**Element and text position data**
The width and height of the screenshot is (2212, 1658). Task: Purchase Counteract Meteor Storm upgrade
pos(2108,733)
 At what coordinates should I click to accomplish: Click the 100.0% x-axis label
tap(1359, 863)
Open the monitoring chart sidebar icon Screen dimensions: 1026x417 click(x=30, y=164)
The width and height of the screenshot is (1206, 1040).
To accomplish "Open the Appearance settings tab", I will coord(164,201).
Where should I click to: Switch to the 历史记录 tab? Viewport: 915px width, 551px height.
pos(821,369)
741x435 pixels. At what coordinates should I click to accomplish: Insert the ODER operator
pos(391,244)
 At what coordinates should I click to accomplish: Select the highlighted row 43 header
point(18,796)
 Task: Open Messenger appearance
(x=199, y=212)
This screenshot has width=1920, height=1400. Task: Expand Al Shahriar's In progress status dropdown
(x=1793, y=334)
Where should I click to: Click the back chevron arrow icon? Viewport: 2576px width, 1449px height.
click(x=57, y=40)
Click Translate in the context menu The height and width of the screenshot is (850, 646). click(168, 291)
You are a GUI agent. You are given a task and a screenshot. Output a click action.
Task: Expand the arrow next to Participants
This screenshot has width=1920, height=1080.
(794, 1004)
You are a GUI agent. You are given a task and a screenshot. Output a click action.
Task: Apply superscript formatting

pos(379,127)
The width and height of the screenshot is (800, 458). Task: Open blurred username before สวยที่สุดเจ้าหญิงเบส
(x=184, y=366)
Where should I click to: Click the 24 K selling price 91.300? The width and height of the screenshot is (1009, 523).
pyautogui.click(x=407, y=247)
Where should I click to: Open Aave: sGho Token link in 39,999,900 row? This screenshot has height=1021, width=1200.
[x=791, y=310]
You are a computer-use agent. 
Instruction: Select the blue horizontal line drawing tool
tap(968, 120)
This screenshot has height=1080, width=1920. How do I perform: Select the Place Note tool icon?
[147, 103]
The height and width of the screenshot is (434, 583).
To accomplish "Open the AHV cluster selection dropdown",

**The request**
Repeat the lines from the one containing "Click Translate in" through the one containing "(x=184, y=366)", inclusive, word for word.

**Response to the task**
Click Translate in the context menu The height and width of the screenshot is (850, 646). click(168, 291)
You are a GUI agent. You are given a task and a screenshot. Output a click action.
Task: Expand the arrow next to Participants
This screenshot has width=1920, height=1080.
(794, 1004)
You are a GUI agent. You are given a task and a screenshot. Output a click action.
Task: Apply superscript formatting

pos(379,127)
The width and height of the screenshot is (800, 458). Task: Open blurred username before สวยที่สุดเจ้าหญิงเบส
(x=184, y=366)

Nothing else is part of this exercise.